In the case of "benign" brain tumors, the 1960-1979 incidence rate change was +2.38% per year, and the 1980-1998 incidence dropped sharply to nearly no annual change (-0.01% per year). The results for malignant brain tumors were similar but less pronounced: between 1960-1979 malignant brain tumors incidence rate increased by +0.44% per year; by 1980-1998 it had decreased to -0.06% per year.

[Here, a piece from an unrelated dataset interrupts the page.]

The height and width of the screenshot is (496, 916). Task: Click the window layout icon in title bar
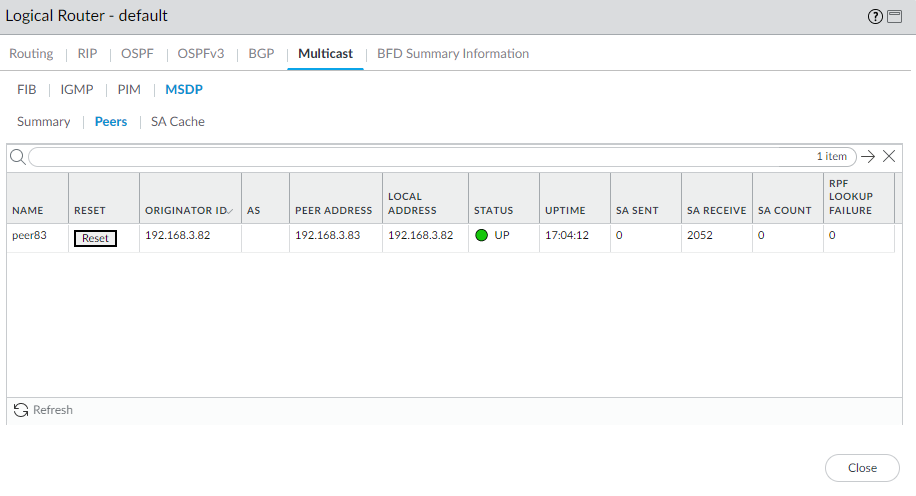pos(894,17)
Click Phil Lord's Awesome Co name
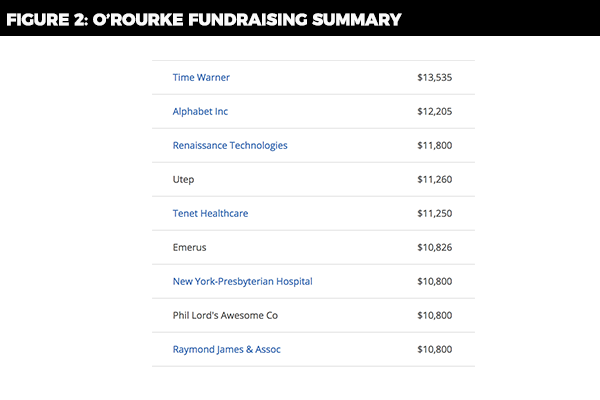The height and width of the screenshot is (400, 600). click(225, 315)
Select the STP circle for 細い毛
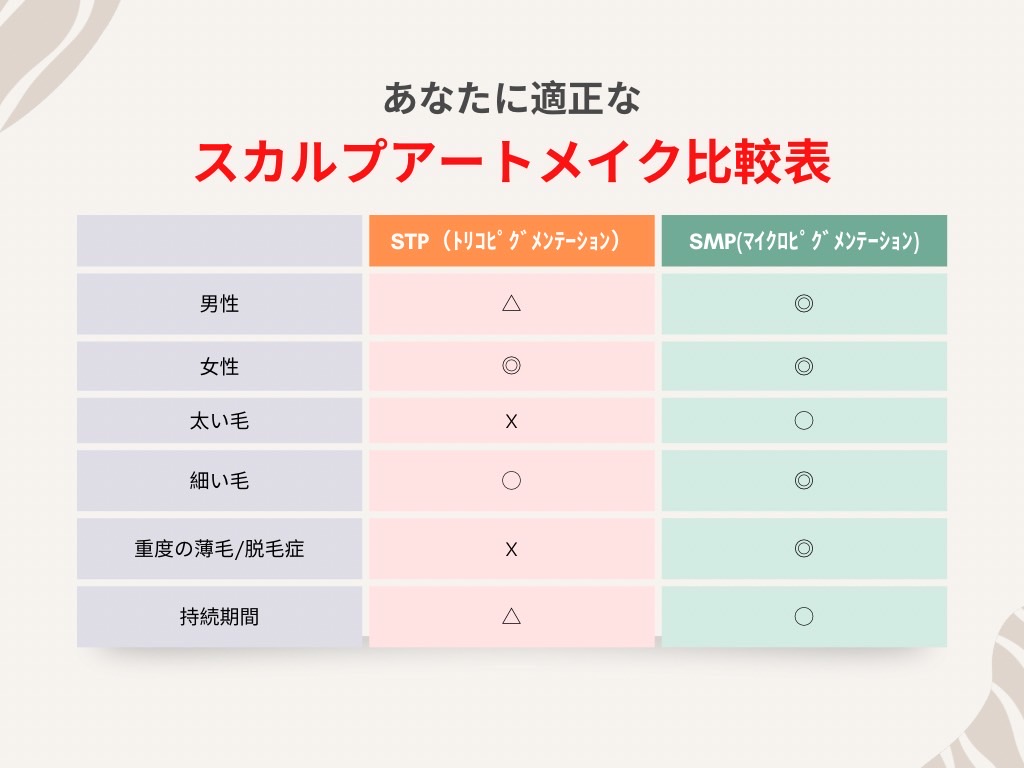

Once again, the insights found in this study are intriguing. Cellphones did not exist in the early period but were introduced at the beginning (1981) of the late period when the striking rise in acoustic neuromas also began. Some argue that the change in the number of acoustic neuromas reflects, instead of the introduction of cellphones, the introduction of better diagnostic tools; specifically CT scans which began in 1974, and MRI scans, first used in 1984. However, if this were true, then logically we would also see a similar change (increased incident rate change) in "benign" and malignant brain tumors, but instead we see the opposite: a decrease. Although not definitive, this study adds to the "weight" of the evidence that there is indeed an adverse connection between cellphones and harm. Figure 3, below shows the changes per year for the 3 tumor types.

This study also analyzed the risk of acoustic neuromas from cellphone use by phone technology for various lengths of time. Again, we find a large increased risk of acoustic neuromas. Again, we see the number of cases is highest for analog phones, less for cordless phones, and lowest for digital phones, consistent to the first Section's discussion on Technology Differences. Table 6 summarizes the results of this study.

Annual Changes in Brain Tumor Incidence

Table 6, Risk of Acoustic Neuroma for Years of Cellphone Use and Phone Technology

AN Odds Ratio Calculated p-value Number of Cases Time from first
cellphone use
Comments
3.45 0.000219 38 > 1 Year Analog phones; median latency, 8 years
3.71 0.00170 26 > 5 Years
3.50 0.110 7 > 10 Years
1.03 0.908 30 > 1 Year Cordless phones; median latency, 4 years; risk increases with increasing time of exposure
1.83 0.224 11 > 5 Years
2.00 0.564 2 > 10 Years
1.21 0.530 23 > 1 Year Digital phones; median latency, 3 years
2.00 0.564 2 > 5 Years
    0 > 10 Years

8. Christensen et al., Cellular Telephone Use and Risk of Acoustic Neuroma[44], February 2004

This study does not show a risk of acoustic neuroma for longer durations of cellphone use. Perhaps with only 2 cases using a cellphone for >10 years, the lack of an increased risk for acoustic neuroma is the result of too little data?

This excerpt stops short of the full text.